RECORD SET section start

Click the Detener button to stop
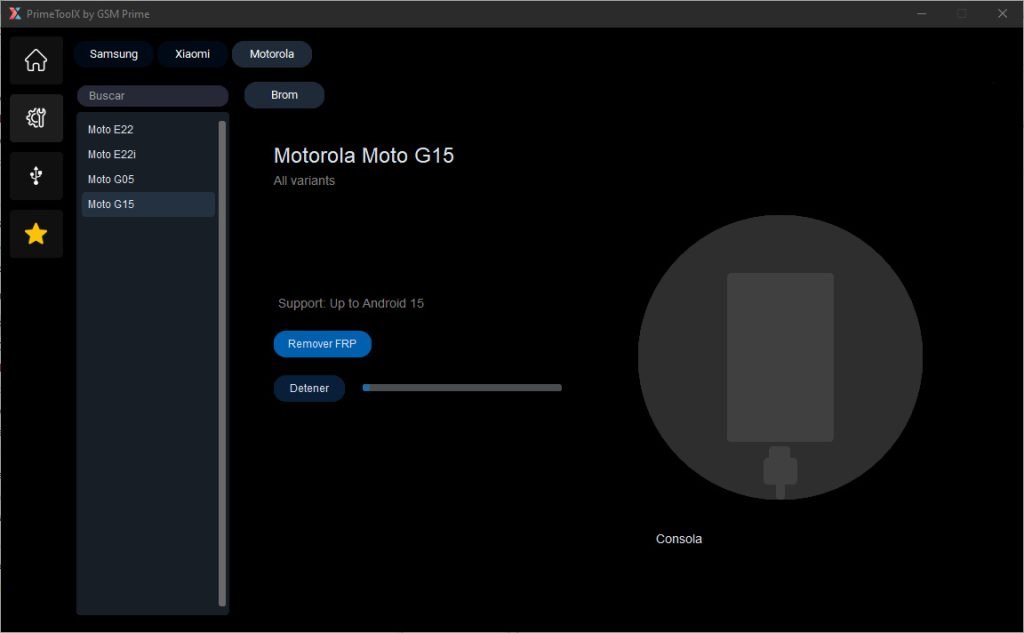The width and height of the screenshot is (1024, 633). 309,388
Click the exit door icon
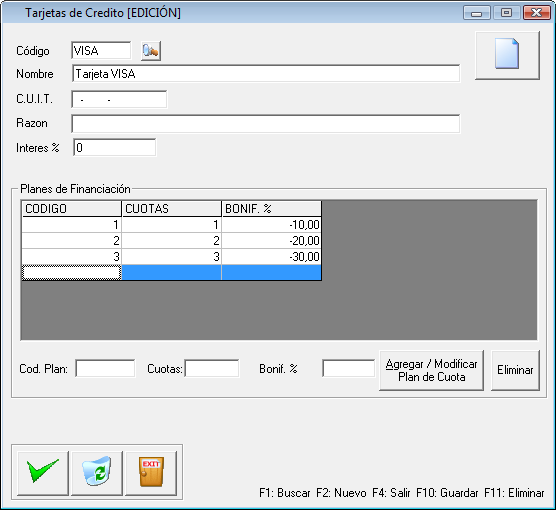 point(151,473)
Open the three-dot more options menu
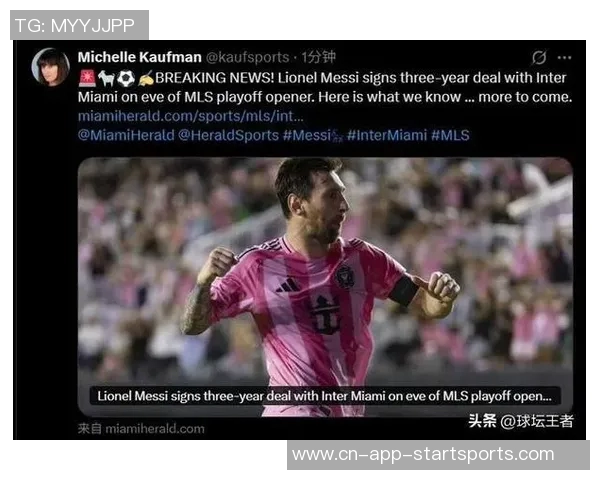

RECORD SET section end

■ **TASK INSTRUCTIONS**
Output the records above exactly, leaving out pictures.

■ **OUTPUT OF THE EXERCISE**
Click the Detener button to stop
The width and height of the screenshot is (1024, 633). 309,388
Click the exit door icon
 point(151,473)
Open the three-dot more options menu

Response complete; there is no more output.